Dystopia now, of course, is still popular. If you turn on the program “Supernatural” or “Revolution” or “Fringe” — if you go see movies like “The Box” or “The Adjustment Bureau — you can see that we still enjoy looking at how awful we could become.

The problem with dystopian literature is that it loses its shock value over time. Helen Smith’s “The Miracle Inspector” would have been an amazing story in 1960, or even in 1980. Lucas is the Miracle Inspector, in charge of going out into London, after an apocalyptic series of attacks that has seen the world partitioned and under tight UN control, to verify the existence of miracles. Usually these take the form of religious images appearing in odd places, like recently baked cakes. His wife is Angela, who is chafing under the burden of being forced to stay at home all day, all the jobs having been reserved for men, in order to eliminate unemployment. She is not sure what she wants in life, because she has never thought to want anything more than what she has. She and Lucas both have a vague desire to leave London and go to Cornwall which, in their minds, is an oasis where there would be none of the oppression, none of the randomly disappearing men — just a place to start a family.

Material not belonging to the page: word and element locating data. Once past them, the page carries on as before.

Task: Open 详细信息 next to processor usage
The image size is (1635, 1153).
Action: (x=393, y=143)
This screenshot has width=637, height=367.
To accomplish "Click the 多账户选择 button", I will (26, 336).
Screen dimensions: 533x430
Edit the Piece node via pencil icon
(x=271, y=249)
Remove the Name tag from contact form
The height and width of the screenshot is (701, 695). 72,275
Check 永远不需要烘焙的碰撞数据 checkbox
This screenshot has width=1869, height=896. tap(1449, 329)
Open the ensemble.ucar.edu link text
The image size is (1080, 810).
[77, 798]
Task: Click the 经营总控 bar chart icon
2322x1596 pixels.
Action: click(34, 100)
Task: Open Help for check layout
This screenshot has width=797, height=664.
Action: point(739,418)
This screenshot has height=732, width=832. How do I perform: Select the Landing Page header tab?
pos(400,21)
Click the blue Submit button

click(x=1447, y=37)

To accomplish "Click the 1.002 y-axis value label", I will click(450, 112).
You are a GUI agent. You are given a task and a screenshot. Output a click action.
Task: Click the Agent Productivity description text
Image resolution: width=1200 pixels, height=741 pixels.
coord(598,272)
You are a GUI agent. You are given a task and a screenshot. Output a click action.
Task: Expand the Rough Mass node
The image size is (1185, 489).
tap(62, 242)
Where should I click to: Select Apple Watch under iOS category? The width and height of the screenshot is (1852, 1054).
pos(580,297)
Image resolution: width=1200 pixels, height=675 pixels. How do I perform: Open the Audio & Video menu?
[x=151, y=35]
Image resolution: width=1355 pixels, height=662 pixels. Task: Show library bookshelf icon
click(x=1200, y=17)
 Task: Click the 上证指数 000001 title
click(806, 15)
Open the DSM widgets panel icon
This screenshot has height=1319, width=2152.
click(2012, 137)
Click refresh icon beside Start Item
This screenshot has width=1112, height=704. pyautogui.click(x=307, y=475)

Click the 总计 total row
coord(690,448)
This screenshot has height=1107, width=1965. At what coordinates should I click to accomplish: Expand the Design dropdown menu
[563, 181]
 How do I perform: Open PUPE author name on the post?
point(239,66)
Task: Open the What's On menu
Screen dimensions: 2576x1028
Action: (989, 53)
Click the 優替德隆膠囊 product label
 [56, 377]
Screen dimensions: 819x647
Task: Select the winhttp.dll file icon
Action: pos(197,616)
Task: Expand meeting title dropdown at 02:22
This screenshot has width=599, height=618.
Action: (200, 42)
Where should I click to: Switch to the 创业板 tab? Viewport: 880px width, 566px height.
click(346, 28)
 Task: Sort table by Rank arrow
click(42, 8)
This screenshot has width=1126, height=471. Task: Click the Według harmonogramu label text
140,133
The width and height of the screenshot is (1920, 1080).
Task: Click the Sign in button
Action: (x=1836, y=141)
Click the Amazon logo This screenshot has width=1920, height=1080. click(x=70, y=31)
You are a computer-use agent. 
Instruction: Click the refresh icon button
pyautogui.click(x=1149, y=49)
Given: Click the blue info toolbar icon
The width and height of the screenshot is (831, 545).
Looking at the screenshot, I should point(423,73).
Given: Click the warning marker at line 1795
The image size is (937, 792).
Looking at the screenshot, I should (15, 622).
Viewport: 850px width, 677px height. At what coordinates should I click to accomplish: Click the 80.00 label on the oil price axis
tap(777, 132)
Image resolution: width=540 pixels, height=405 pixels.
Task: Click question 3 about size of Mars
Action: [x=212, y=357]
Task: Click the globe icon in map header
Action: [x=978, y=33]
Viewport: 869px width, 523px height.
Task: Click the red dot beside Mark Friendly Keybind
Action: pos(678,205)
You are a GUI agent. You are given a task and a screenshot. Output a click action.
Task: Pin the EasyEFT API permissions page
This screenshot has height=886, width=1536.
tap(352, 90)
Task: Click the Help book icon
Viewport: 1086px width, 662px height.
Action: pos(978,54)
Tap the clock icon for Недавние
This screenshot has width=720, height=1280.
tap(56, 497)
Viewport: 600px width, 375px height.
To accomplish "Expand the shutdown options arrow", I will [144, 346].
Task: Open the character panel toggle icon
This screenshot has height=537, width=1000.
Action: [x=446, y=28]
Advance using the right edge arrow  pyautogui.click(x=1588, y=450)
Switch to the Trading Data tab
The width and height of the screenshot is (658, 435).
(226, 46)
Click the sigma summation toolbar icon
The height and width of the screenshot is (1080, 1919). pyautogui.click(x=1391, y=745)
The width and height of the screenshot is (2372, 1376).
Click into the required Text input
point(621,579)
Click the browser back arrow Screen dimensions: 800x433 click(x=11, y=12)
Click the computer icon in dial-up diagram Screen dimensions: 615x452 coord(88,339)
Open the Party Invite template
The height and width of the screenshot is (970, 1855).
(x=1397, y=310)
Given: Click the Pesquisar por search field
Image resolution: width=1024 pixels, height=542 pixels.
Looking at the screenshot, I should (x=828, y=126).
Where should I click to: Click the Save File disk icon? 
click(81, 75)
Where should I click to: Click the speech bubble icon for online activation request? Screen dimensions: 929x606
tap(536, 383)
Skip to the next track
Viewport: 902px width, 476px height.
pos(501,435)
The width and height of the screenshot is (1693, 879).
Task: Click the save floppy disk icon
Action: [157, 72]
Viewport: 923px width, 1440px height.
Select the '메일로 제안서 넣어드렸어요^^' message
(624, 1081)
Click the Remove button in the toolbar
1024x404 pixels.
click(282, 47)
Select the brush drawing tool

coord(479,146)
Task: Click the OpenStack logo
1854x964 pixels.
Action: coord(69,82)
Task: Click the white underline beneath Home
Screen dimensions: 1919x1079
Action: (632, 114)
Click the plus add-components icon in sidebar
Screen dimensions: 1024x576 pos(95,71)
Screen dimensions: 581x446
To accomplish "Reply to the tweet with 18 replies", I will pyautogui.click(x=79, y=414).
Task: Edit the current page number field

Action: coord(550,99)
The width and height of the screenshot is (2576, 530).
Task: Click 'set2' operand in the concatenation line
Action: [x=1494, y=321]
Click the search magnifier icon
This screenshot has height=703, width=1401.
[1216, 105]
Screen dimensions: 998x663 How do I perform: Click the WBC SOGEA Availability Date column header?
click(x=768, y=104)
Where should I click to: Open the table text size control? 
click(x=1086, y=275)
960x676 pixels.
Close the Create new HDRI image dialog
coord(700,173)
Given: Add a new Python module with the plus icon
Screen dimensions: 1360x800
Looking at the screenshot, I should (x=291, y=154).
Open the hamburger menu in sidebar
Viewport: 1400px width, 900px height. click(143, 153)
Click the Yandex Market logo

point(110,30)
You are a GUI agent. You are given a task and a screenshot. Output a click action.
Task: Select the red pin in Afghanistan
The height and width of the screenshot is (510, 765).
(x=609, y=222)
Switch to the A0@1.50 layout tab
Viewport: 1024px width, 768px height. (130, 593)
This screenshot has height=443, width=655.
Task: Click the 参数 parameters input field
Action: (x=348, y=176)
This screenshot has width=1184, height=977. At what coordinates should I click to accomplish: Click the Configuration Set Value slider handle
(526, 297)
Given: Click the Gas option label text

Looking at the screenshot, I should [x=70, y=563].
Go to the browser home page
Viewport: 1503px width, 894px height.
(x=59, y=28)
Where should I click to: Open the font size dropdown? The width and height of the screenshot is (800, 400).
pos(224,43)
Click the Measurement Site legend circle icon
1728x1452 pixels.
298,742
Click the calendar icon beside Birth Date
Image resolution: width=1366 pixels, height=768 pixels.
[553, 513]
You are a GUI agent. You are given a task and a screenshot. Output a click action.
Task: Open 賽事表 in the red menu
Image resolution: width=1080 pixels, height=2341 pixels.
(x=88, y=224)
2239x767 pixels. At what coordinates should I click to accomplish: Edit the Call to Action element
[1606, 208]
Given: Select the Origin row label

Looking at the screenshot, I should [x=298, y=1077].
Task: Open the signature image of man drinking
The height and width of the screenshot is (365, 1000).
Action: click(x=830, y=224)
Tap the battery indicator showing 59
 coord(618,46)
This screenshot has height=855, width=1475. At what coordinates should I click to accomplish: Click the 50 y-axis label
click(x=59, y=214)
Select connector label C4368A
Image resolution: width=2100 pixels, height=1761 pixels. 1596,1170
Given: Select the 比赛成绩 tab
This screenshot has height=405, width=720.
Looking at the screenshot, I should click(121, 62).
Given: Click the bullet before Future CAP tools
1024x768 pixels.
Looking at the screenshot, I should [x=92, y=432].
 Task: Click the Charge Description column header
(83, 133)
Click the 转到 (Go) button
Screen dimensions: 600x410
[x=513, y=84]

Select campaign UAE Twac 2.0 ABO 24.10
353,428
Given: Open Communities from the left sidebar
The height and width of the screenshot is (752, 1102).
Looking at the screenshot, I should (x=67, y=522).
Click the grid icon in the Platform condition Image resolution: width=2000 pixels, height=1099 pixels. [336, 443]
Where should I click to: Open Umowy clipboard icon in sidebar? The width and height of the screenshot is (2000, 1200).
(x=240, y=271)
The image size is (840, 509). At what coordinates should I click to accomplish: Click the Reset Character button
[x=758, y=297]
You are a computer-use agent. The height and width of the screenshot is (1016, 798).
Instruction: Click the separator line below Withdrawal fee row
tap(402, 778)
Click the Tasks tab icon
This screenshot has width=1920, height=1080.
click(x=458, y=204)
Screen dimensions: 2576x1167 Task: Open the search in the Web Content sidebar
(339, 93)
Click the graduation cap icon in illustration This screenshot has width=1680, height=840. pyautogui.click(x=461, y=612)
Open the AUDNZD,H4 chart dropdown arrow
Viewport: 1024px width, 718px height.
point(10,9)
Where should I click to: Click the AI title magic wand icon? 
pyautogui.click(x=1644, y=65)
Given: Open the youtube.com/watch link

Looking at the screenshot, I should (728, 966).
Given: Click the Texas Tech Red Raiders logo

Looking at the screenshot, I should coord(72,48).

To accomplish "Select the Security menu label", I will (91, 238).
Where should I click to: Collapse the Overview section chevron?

But then Lucas comes across Maureen, and her daughter, Christina. Whether you view the miracle girl, with her name a letter away from representing one of the world’s major religions, as a picture of the ideal or not is strictly up to you. Maureen did nominate her daughter as a miracle, but other than an ability to smile when someone she likes is in the room, it is unclear why Maureen nominated her daughter; other than the fact that she is a child, it is unclear why Angela feels such an attachment to the two of them. Given that Lucas is trying to sneak himself and his wife out of London, it is also unclear why Lucas would take the dangerous step of taking his wife on a forbidden trip to visit Maureen every day.

The interrogations to which Lucas is necessarily subjected (this IS a dystopian novel, after all, in which the government operates a bunch of shadowy ministries) have the finality of Orwell’s Room 101, but none of the thematic resonance. We do not know why Lucas’ world is the way it is; we just know that we never want to end up in a prison like his. The beauty of the novel comes in its final chapters, and in the epilogue, even as the plot winds up in a way that is as unpredictable and inexplicable as it is lyric.

This novel is written on an interesting idea — namely, that the governments of the world’s superpowers are slowly discrediting anyone who opposes them, and that it is only a matter of time until the blanket of oppression covers us all, especially since the blanket is of our own knitting. However, the idea never populates the spirits of its characters to the point where they have a new story to tell us. Yes, we can be depraved; yes, we will do awful things to one another. Orwell had the advantage of surprise, though, when he told us this; before, we hadn’t quite thought of it. For new dystopian works to be worth our time, though, they must plumb new ground. They must, in other words, confront the miracle — not simply drag us through the same sandboxes that the writers before them have already plundered.